Effectuant une courte révérence, son garde s'exécuta docilement et disparut aussi vite qu'il était apparu. Se retrouvant en la seule compagnie de son fils, Inuth lui ébouriffa les cheveux, dans un rare geste de tendresse.

— Bon, je suis désolé, mais ce n'est pas aujourd'hui que tu apprendras la signification de cette histoire. Tâche néanmoins de t'en souvenir. A mon retour, on poursuivra cette conversation.

— Oui, Père.

— Très bien. File retrouver ton frère et, cette fois, ne l'embête pas trop, d'accord ?

— Promis !

Sans plus attendre, Santo sauta de son siège et se rua vers les escaliers, lui tirant un sourire admiratif. Cette énergie qu'il avait ! Il lui rappelait le garçon qu'il était à son âge, impétueux et des rêves plein la tête. Hélas, la politique et la guerre étaient passés par là, le privant de cette légèreté qui avait un jour été la sienne. Capturant son reflet dans le miroir, il ne vit qu'un quarantenaire usé, et non plus le mage surdoué de son enfance. Quel gâchis ! De profondes cernes et une crinière de zèbre terminaient de flétrir cette image d'un homme désabusé. Mêmes ses yeux avaient tourné au gris, eux qui pétillaient autrefois d'un bleu éclatant. Cela, en revanche, il n'en ignorait pas la raison...

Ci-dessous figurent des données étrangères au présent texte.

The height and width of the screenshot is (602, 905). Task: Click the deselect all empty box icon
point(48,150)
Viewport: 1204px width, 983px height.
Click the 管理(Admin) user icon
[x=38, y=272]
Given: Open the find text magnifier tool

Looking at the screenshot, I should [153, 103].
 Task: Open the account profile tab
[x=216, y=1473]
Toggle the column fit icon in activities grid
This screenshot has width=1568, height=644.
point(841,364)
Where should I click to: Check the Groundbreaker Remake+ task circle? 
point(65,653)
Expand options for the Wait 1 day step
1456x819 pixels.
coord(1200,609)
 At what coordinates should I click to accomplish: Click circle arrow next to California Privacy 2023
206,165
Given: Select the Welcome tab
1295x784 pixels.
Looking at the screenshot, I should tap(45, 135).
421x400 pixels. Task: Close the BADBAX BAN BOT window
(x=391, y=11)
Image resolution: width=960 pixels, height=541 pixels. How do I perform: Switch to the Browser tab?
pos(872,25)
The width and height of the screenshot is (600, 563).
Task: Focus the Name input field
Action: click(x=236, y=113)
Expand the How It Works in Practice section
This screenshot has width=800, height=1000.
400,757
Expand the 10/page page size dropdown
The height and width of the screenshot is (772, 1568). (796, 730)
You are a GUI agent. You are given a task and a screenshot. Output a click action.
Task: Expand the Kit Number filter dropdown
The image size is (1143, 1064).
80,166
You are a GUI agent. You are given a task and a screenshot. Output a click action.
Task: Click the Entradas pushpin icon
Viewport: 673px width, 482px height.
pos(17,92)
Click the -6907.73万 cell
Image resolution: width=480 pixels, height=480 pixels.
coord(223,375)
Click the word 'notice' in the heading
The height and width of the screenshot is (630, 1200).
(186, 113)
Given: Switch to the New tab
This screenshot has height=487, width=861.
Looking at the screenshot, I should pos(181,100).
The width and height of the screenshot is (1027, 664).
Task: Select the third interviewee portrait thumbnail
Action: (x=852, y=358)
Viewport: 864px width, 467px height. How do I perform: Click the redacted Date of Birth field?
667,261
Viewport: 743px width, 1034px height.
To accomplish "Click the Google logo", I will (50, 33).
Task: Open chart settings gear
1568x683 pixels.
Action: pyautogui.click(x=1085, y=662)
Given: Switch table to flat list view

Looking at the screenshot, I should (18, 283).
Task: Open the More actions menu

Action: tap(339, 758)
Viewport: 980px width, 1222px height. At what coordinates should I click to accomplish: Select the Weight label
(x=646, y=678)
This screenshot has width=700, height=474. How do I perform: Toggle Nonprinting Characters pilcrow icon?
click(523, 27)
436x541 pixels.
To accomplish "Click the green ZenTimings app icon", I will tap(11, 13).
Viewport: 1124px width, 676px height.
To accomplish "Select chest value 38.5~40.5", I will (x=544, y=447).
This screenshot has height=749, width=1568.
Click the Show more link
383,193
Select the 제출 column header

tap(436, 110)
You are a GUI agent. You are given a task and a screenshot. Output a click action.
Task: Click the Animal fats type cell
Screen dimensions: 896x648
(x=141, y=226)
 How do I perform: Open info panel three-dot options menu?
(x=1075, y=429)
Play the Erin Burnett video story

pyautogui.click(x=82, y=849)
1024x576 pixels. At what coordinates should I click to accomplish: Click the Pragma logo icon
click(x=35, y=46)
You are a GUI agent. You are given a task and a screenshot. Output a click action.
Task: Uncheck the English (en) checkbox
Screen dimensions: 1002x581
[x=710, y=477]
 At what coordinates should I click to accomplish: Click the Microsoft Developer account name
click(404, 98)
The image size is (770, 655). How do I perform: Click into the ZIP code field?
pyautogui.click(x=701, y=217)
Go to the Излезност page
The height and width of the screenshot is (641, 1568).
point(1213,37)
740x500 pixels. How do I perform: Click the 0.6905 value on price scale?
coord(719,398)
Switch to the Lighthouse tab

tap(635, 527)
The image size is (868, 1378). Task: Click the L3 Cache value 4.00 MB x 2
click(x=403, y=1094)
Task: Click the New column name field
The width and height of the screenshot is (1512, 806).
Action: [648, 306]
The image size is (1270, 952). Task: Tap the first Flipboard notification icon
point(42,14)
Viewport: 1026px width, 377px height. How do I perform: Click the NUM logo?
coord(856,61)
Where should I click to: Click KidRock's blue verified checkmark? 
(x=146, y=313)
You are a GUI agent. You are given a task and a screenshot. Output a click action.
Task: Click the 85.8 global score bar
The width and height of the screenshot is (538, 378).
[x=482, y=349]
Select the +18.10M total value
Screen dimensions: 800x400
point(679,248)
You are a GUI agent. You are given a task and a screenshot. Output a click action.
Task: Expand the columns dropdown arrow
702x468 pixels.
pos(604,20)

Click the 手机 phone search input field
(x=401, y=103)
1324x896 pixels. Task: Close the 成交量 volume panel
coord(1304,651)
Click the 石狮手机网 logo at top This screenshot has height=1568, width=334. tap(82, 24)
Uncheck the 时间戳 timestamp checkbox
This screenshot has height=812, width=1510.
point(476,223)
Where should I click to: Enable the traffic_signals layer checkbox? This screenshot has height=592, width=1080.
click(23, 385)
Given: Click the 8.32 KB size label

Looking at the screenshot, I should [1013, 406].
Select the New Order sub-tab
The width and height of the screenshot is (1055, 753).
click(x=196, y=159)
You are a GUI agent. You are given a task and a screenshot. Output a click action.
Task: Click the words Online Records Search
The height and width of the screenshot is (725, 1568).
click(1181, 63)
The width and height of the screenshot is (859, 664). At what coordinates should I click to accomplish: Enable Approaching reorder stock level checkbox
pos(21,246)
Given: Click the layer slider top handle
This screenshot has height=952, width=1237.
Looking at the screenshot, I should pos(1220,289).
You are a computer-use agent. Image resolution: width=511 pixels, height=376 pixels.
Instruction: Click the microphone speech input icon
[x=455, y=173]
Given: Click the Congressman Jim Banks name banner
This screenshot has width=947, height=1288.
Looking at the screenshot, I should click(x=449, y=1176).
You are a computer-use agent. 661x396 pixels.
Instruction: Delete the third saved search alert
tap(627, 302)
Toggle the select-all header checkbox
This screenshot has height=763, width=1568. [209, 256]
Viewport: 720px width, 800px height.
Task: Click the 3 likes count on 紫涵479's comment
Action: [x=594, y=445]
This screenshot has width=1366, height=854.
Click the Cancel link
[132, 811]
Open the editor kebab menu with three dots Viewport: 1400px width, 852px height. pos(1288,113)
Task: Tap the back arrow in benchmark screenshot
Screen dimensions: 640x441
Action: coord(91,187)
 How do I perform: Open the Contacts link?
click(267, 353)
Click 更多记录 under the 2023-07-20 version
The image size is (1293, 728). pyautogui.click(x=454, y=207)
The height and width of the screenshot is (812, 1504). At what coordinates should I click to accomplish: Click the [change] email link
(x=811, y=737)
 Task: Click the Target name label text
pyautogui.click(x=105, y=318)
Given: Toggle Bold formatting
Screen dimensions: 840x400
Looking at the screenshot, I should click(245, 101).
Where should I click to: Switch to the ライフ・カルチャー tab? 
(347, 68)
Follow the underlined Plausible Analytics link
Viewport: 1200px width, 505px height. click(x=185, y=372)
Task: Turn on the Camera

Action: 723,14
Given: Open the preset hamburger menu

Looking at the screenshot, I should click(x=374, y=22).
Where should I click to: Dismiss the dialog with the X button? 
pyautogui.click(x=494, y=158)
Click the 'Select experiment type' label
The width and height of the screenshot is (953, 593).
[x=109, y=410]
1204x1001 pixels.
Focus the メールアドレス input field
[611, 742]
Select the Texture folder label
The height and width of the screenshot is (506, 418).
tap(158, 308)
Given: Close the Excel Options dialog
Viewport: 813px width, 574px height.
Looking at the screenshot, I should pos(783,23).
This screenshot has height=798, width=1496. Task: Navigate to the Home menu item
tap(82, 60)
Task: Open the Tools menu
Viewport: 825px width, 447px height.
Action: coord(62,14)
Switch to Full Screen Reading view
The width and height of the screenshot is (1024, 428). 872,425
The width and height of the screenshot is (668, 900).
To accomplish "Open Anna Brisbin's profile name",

Keitan ayant refait surface, il se décida à quitter à son tour ce grand salon. Traversant le couloir qui le séparait de l'entrée, il aperçut son carrosse par la porte entrouverte, ainsi que la douzaine de soldats qui se massait autour. Sans cérémonial, il y prit place, songeant à cette réunion qui l'attendait concernant l'Han'Kou, ce fléau qui empoisonnait son existence et celle de sa famille depuis de trop longues années maintenant. Si seulement ils pouvaient trouver la solution pour se débarrasser de ces terroristes...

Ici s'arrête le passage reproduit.